Kindle’s library-style loan capability is one of the more attractive features of the Kindle, but it appears there are still some kinks to be worked out.
Penguin Group (USA), a sizeable publisher, has suspended putting e-editions of new books out for loan on the Kindle, citing “new concerns about the security of our digital editions," according to Penguin officials.
As PC Magazine explains, “Amazon formally launched its library book lending program in September, which allows Kindle and Kindle app users to borrow e-books from more than 11,000 libraries in the United States.”
Kindle users can search for the book they want on the library, check it out using a valid library card and select the "Send to Kindle" option, when they must sign in with their Amazon account.
According to the Associated Press (News - Alert), the publisher “did not cite any specific titles in its release and did not immediately respond to requests to clarify its security concerns.”

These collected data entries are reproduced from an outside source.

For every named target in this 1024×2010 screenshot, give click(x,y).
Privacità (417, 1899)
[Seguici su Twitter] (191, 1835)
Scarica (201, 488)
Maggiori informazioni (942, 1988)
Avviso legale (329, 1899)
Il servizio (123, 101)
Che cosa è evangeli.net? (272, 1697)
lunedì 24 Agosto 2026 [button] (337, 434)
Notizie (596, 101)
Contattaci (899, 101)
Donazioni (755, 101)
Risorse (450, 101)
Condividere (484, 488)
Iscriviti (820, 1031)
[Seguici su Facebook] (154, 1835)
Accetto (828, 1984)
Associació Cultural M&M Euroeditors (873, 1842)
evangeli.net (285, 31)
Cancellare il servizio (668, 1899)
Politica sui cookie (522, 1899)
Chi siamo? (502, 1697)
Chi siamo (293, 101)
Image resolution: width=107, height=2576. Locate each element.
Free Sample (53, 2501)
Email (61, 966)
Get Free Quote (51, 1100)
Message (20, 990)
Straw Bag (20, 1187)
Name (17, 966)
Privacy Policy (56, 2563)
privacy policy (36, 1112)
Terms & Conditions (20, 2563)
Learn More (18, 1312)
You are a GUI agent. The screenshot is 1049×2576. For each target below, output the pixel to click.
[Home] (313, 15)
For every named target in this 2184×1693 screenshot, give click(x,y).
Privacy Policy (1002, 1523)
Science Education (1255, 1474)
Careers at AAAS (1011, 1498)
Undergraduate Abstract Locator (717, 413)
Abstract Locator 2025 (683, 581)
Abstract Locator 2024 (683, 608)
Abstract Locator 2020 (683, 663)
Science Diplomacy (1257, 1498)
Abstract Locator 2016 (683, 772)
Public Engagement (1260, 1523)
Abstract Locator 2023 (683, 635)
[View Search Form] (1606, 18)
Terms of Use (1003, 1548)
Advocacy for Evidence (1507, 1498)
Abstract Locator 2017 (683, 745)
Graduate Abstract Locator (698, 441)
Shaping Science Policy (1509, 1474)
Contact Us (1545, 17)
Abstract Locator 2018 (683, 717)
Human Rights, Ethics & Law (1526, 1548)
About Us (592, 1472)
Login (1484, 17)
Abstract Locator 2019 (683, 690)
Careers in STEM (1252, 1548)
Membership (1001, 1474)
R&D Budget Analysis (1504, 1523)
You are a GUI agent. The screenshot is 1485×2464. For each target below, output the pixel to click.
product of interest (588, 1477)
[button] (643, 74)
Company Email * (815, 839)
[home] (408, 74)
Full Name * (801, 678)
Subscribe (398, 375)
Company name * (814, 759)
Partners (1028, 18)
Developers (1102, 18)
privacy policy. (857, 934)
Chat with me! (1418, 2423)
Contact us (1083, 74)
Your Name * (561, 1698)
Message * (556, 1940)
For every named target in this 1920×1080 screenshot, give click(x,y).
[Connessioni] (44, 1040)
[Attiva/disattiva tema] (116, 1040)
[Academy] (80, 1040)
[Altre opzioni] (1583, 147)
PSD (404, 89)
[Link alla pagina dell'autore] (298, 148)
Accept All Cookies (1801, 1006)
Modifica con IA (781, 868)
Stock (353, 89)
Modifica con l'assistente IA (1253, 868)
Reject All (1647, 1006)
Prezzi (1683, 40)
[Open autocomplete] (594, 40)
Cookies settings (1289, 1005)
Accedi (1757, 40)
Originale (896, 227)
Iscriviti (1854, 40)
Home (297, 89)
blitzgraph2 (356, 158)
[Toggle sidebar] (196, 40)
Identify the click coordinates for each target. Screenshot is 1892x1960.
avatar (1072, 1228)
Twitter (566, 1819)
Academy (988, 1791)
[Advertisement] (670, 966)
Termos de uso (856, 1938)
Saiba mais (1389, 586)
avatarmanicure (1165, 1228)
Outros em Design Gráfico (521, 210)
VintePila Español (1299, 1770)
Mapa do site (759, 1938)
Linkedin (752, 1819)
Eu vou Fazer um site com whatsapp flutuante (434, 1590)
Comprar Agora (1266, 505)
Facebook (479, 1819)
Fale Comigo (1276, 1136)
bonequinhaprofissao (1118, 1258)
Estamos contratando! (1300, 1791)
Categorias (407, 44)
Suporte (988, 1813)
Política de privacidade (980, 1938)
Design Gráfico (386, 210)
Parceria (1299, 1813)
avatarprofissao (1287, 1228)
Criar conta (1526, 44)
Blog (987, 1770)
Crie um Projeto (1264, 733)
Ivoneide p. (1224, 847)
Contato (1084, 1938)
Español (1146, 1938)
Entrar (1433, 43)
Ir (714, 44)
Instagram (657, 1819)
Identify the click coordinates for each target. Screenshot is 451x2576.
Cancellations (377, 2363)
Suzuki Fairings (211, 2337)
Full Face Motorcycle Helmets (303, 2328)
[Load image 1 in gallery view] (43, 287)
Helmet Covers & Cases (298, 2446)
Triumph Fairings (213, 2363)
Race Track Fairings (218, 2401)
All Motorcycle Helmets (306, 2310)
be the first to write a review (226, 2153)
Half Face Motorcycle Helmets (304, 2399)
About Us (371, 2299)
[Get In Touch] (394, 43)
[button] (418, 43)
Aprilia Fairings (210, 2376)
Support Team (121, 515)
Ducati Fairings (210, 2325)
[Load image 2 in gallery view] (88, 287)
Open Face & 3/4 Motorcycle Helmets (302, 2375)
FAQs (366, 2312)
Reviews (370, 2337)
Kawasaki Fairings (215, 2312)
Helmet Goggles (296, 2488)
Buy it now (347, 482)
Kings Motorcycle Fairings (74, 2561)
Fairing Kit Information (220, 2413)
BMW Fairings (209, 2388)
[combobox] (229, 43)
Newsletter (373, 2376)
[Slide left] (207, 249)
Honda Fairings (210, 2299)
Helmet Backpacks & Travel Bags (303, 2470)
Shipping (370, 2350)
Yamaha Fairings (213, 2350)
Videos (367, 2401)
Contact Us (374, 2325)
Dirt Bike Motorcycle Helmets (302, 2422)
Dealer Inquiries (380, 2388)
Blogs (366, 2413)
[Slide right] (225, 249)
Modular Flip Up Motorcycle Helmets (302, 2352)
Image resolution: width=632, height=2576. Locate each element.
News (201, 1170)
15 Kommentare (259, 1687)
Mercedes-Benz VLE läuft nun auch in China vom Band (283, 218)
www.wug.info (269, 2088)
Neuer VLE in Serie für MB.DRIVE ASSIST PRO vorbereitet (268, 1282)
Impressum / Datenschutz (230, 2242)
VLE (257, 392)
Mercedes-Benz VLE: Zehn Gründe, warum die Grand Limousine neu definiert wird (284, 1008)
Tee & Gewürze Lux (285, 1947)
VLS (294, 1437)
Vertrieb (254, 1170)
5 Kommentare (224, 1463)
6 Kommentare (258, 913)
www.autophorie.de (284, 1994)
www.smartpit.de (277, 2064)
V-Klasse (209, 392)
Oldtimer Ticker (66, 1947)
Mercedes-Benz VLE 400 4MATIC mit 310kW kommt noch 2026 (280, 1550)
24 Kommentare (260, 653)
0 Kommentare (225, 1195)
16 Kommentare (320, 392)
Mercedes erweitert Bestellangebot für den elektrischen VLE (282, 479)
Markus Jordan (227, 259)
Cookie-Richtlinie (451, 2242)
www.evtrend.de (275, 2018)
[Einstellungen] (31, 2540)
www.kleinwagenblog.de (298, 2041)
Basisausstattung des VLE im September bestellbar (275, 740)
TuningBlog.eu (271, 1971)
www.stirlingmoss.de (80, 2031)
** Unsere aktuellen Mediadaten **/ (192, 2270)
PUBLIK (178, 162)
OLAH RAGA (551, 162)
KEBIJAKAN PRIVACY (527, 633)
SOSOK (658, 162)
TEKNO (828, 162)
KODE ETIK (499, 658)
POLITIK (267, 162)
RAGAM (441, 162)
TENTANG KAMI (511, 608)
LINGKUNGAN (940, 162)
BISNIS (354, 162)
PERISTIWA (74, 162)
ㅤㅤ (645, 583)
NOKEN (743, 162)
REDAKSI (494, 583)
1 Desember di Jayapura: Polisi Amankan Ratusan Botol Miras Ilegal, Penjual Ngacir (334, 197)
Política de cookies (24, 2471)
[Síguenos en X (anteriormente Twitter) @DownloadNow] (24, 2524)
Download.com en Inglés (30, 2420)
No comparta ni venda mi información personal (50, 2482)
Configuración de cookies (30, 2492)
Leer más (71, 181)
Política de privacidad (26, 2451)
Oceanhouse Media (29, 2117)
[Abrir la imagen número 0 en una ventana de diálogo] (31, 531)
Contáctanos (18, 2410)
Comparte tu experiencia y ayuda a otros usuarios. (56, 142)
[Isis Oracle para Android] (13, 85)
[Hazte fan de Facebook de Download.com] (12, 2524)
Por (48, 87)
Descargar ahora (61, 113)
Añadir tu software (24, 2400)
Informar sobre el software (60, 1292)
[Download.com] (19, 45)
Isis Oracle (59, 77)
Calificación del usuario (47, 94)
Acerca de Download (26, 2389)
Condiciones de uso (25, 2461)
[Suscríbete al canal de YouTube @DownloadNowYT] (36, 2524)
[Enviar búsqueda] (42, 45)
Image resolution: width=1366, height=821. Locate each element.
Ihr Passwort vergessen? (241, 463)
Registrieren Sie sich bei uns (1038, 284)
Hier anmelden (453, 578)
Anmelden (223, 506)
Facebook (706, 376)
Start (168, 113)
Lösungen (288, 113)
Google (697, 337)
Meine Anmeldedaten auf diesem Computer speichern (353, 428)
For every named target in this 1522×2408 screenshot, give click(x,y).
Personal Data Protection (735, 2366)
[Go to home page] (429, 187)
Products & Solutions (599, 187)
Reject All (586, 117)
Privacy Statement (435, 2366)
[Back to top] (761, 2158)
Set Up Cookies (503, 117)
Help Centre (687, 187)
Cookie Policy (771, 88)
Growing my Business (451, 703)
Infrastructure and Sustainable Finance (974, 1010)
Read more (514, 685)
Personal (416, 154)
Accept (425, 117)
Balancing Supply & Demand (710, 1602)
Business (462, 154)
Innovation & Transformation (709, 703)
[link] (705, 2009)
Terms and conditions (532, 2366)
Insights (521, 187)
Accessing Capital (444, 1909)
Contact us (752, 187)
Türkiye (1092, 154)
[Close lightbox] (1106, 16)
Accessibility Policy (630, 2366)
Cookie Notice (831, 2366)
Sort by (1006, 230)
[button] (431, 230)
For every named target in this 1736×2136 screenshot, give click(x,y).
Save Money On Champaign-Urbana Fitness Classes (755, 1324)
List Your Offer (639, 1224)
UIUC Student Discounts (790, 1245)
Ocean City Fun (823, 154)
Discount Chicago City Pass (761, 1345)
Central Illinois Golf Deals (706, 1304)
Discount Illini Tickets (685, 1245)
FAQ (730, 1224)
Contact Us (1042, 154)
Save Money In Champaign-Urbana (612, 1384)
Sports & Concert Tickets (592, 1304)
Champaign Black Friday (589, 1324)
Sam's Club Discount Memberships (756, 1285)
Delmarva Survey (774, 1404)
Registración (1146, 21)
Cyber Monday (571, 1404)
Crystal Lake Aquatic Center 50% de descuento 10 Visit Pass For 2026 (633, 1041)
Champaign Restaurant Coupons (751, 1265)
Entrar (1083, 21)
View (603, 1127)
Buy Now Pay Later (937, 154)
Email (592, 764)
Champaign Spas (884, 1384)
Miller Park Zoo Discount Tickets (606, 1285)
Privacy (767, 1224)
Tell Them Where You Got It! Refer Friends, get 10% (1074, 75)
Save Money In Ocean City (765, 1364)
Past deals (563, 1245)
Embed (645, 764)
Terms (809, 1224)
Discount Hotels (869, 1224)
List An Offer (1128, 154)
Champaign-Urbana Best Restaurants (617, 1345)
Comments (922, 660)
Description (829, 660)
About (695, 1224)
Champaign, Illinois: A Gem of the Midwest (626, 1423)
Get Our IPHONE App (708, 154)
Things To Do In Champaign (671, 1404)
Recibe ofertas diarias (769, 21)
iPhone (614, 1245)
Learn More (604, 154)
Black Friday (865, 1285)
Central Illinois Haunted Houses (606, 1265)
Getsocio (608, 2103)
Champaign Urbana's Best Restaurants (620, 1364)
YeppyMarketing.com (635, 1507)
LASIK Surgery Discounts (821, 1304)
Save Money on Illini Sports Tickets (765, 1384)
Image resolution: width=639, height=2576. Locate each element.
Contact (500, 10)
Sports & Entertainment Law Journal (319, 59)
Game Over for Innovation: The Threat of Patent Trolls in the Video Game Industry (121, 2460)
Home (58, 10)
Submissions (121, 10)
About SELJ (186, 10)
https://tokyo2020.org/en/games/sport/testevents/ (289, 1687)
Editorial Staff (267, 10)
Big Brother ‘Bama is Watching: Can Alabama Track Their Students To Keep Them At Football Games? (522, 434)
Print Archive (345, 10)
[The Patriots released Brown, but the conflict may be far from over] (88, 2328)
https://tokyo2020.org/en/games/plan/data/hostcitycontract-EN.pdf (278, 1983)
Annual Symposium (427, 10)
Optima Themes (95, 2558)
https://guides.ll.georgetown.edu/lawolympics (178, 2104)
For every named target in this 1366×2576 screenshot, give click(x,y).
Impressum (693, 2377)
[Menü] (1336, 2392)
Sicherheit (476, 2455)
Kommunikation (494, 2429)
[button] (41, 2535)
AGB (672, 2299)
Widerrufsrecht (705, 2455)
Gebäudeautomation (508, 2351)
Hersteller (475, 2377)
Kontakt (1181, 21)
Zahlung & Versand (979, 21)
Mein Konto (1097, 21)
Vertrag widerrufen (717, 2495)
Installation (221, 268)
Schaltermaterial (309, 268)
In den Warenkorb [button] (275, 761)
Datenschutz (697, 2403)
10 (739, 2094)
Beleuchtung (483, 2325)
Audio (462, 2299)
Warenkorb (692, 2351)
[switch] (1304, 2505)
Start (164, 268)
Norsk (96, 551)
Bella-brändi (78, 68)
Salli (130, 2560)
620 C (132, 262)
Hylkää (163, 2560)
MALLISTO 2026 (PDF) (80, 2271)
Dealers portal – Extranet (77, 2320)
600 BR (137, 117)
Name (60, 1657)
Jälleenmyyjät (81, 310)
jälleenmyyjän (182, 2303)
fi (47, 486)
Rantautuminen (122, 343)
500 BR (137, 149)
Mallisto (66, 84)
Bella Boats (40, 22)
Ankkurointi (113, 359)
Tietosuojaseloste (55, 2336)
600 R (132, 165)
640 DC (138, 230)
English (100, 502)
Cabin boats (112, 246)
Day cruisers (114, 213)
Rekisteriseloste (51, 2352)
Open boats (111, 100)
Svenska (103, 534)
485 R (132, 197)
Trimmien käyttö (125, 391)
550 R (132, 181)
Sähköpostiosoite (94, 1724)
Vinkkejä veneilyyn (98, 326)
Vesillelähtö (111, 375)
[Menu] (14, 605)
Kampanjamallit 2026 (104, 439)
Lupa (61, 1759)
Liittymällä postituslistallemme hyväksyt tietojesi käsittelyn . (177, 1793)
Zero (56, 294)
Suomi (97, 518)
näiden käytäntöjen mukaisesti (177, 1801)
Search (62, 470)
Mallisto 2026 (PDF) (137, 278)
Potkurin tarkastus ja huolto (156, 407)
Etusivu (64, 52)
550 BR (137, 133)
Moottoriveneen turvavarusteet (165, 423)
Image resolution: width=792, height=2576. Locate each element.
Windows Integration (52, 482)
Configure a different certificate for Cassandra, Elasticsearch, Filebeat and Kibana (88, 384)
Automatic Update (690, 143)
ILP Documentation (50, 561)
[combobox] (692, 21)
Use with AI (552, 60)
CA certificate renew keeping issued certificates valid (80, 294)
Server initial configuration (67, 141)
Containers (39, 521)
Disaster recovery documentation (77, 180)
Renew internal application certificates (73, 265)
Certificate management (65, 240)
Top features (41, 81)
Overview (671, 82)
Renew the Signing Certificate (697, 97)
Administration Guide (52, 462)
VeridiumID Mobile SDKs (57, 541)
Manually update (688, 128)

It’s a bit puzzling, since “security” usually means “piracy” when it comes to online content, according to the AP, but these are books loaned out for free. Most likely we’ll find the issue has to do with Amazon’s allowing its special Prime members to rent one book a month from a selection after Penguin and other publishers declined to participate, as the AP reported, “but discovered their books were still being included, a policy denounced as illegal by the Authors Guild, which represents published writers.” Simon & Schuster and Macmillan don't make any e-books available to libraries, and HarperCollins has restricted their usage.
The Christian Science Monitor reported that Amazon recently formed a partnership with library e-book supplier, OverDrive (News - Alert), that “vastly increases the Kindle’s presence in libraries and encourages patrons to visit Amazon’s website and buy books,” and that OverDrive CEO Steve Potash said OverDrive and Penguin were “in the process of looking at new terms” for libraries.